# Action item:
Repeat the data precisely as given.

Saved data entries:

- Opening Delimiter -

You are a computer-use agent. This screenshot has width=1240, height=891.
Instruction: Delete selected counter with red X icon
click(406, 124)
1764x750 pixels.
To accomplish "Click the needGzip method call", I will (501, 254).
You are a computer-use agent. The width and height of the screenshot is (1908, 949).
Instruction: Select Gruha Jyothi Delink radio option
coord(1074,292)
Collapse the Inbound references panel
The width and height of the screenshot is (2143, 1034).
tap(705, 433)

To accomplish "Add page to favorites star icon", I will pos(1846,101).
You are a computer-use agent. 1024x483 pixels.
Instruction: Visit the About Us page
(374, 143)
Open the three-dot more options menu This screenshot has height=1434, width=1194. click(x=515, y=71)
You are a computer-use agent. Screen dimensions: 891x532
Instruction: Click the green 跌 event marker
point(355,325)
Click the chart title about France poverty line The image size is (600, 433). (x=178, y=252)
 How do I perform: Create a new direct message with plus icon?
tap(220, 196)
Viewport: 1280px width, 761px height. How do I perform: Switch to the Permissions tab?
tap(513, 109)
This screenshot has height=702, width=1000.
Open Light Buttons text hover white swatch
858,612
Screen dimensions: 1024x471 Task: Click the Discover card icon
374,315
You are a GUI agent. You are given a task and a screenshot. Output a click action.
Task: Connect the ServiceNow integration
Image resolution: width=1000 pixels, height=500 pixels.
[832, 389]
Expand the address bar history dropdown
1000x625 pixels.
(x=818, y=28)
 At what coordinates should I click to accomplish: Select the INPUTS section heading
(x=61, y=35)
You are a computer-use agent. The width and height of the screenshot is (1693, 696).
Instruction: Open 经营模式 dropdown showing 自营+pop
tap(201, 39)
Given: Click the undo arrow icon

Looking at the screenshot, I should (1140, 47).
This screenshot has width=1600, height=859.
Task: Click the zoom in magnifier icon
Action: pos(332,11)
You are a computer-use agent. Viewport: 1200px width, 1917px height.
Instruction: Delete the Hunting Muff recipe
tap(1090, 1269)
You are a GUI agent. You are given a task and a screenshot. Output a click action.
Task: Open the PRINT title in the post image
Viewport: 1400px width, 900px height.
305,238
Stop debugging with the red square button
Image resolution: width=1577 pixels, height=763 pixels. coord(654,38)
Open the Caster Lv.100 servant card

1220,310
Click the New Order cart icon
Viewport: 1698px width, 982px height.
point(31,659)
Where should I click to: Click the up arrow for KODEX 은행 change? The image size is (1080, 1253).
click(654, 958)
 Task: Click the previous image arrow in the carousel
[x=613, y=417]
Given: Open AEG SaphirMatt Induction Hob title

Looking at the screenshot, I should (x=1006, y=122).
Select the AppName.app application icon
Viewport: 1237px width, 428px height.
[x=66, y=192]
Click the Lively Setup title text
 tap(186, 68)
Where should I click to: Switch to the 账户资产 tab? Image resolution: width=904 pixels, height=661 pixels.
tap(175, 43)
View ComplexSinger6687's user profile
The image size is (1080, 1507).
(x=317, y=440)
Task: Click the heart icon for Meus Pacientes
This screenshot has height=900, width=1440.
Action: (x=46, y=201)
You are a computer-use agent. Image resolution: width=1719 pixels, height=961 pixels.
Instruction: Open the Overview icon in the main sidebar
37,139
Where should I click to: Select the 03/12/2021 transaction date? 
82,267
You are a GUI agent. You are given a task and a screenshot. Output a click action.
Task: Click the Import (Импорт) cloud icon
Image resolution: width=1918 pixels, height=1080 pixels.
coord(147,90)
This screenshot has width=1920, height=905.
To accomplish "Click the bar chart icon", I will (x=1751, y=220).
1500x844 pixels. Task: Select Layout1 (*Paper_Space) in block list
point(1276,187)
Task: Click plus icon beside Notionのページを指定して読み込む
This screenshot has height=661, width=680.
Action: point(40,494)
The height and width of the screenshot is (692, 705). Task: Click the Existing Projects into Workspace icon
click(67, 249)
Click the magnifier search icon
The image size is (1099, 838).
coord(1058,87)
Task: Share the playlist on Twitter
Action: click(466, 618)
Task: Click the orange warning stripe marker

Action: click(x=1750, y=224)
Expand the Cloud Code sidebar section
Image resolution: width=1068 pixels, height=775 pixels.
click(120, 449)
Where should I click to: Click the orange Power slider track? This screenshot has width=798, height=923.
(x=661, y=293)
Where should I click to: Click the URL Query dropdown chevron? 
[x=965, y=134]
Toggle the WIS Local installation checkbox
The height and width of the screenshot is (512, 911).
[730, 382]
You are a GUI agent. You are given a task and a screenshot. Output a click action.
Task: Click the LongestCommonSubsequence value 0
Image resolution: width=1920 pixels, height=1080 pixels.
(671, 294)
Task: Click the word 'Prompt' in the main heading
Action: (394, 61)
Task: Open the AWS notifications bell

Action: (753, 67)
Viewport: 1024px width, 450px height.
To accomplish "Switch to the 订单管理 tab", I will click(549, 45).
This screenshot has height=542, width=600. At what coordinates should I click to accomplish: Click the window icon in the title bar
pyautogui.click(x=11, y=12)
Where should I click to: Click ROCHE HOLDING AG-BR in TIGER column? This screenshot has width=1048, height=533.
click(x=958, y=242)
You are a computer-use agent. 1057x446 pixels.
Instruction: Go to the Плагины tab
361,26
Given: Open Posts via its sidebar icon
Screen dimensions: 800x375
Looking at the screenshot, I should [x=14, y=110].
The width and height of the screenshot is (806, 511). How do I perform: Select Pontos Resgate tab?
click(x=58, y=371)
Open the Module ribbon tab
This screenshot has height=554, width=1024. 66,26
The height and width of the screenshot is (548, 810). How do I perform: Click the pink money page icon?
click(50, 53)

- Closing Delimiter -

# Response to this task:
You are a computer-use agent. This screenshot has width=1240, height=891.
Instruction: Delete selected counter with red X icon
click(406, 124)
1764x750 pixels.
To accomplish "Click the needGzip method call", I will (501, 254).
You are a computer-use agent. The width and height of the screenshot is (1908, 949).
Instruction: Select Gruha Jyothi Delink radio option
coord(1074,292)
Collapse the Inbound references panel
The width and height of the screenshot is (2143, 1034).
tap(705, 433)

To accomplish "Add page to favorites star icon", I will pos(1846,101).
You are a computer-use agent. 1024x483 pixels.
Instruction: Visit the About Us page
(374, 143)
Open the three-dot more options menu This screenshot has height=1434, width=1194. click(x=515, y=71)
You are a computer-use agent. Screen dimensions: 891x532
Instruction: Click the green 跌 event marker
point(355,325)
Click the chart title about France poverty line The image size is (600, 433). (x=178, y=252)
 How do I perform: Create a new direct message with plus icon?
tap(220, 196)
Viewport: 1280px width, 761px height. How do I perform: Switch to the Permissions tab?
tap(513, 109)
This screenshot has height=702, width=1000.
Open Light Buttons text hover white swatch
858,612
Screen dimensions: 1024x471 Task: Click the Discover card icon
374,315
You are a GUI agent. You are given a task and a screenshot. Output a click action.
Task: Connect the ServiceNow integration
Image resolution: width=1000 pixels, height=500 pixels.
[832, 389]
Expand the address bar history dropdown
1000x625 pixels.
(x=818, y=28)
 At what coordinates should I click to accomplish: Select the INPUTS section heading
(x=61, y=35)
You are a computer-use agent. The width and height of the screenshot is (1693, 696).
Instruction: Open 经营模式 dropdown showing 自营+pop
tap(201, 39)
Given: Click the undo arrow icon

Looking at the screenshot, I should (1140, 47).
This screenshot has width=1600, height=859.
Task: Click the zoom in magnifier icon
Action: pos(332,11)
You are a computer-use agent. Viewport: 1200px width, 1917px height.
Instruction: Delete the Hunting Muff recipe
tap(1090, 1269)
You are a GUI agent. You are given a task and a screenshot. Output a click action.
Task: Open the PRINT title in the post image
Viewport: 1400px width, 900px height.
305,238
Stop debugging with the red square button
Image resolution: width=1577 pixels, height=763 pixels. coord(654,38)
Open the Caster Lv.100 servant card

1220,310
Click the New Order cart icon
Viewport: 1698px width, 982px height.
point(31,659)
Where should I click to: Click the up arrow for KODEX 은행 change? The image size is (1080, 1253).
click(654, 958)
 Task: Click the previous image arrow in the carousel
[x=613, y=417]
Given: Open AEG SaphirMatt Induction Hob title

Looking at the screenshot, I should (x=1006, y=122).
Select the AppName.app application icon
Viewport: 1237px width, 428px height.
[x=66, y=192]
Click the Lively Setup title text
 tap(186, 68)
Where should I click to: Switch to the 账户资产 tab? Image resolution: width=904 pixels, height=661 pixels.
tap(175, 43)
View ComplexSinger6687's user profile
The image size is (1080, 1507).
(x=317, y=440)
Task: Click the heart icon for Meus Pacientes
This screenshot has height=900, width=1440.
Action: (x=46, y=201)
You are a computer-use agent. Image resolution: width=1719 pixels, height=961 pixels.
Instruction: Open the Overview icon in the main sidebar
37,139
Where should I click to: Select the 03/12/2021 transaction date? 
82,267
You are a GUI agent. You are given a task and a screenshot. Output a click action.
Task: Click the Import (Импорт) cloud icon
Image resolution: width=1918 pixels, height=1080 pixels.
coord(147,90)
This screenshot has width=1920, height=905.
To accomplish "Click the bar chart icon", I will (x=1751, y=220).
1500x844 pixels. Task: Select Layout1 (*Paper_Space) in block list
point(1276,187)
Task: Click plus icon beside Notionのページを指定して読み込む
This screenshot has height=661, width=680.
Action: point(40,494)
The height and width of the screenshot is (692, 705). Task: Click the Existing Projects into Workspace icon
click(67, 249)
Click the magnifier search icon
The image size is (1099, 838).
coord(1058,87)
Task: Share the playlist on Twitter
Action: click(466, 618)
Task: Click the orange warning stripe marker

Action: click(x=1750, y=224)
Expand the Cloud Code sidebar section
Image resolution: width=1068 pixels, height=775 pixels.
click(120, 449)
Where should I click to: Click the orange Power slider track? This screenshot has width=798, height=923.
(x=661, y=293)
Where should I click to: Click the URL Query dropdown chevron? 
[x=965, y=134]
Toggle the WIS Local installation checkbox
The height and width of the screenshot is (512, 911).
[730, 382]
You are a GUI agent. You are given a task and a screenshot. Output a click action.
Task: Click the LongestCommonSubsequence value 0
Image resolution: width=1920 pixels, height=1080 pixels.
(671, 294)
Task: Click the word 'Prompt' in the main heading
Action: (394, 61)
Task: Open the AWS notifications bell

Action: (753, 67)
Viewport: 1024px width, 450px height.
To accomplish "Switch to the 订单管理 tab", I will click(549, 45).
This screenshot has height=542, width=600. At what coordinates should I click to accomplish: Click the window icon in the title bar
pyautogui.click(x=11, y=12)
Where should I click to: Click ROCHE HOLDING AG-BR in TIGER column? This screenshot has width=1048, height=533.
click(x=958, y=242)
You are a computer-use agent. 1057x446 pixels.
Instruction: Go to the Плагины tab
361,26
Given: Open Posts via its sidebar icon
Screen dimensions: 800x375
Looking at the screenshot, I should [x=14, y=110].
The width and height of the screenshot is (806, 511). How do I perform: Select Pontos Resgate tab?
click(x=58, y=371)
Open the Module ribbon tab
This screenshot has height=554, width=1024. 66,26
The height and width of the screenshot is (548, 810). How do I perform: Click the pink money page icon?
click(50, 53)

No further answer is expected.